◆ **TASK INSTRUCTIONS**:
Go line by line through the listing below and copy those that hold "will".
*-*-*
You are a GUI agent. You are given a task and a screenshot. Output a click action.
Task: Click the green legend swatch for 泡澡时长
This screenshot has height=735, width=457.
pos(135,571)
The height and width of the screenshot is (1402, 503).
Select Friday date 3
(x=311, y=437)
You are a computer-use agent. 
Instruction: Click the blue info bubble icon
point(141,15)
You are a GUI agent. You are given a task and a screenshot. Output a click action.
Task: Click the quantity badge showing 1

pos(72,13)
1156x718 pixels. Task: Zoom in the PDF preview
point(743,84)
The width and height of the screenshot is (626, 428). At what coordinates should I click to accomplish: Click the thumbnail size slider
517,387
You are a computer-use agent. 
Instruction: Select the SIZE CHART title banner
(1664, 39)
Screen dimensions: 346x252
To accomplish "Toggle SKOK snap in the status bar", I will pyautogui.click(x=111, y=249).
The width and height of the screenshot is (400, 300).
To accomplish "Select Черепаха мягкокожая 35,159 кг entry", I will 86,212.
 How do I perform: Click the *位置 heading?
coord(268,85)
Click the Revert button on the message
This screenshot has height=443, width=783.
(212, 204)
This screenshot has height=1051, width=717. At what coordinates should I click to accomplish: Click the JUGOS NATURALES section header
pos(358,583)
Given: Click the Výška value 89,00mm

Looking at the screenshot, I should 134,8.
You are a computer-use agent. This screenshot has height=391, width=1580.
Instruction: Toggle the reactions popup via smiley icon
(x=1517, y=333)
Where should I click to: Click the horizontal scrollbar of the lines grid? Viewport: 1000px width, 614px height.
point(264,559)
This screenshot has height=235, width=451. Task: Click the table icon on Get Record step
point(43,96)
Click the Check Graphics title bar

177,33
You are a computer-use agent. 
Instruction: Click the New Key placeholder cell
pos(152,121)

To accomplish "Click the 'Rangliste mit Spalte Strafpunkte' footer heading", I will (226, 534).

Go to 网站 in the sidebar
*-*-*
◆ **RESULT BELOW**:
To accomplish "Toggle SKOK snap in the status bar", I will pyautogui.click(x=111, y=249).
To accomplish "Select Черепаха мягкокожая 35,159 кг entry", I will 86,212.
To accomplish "Click the 'Rangliste mit Spalte Strafpunkte' footer heading", I will (226, 534).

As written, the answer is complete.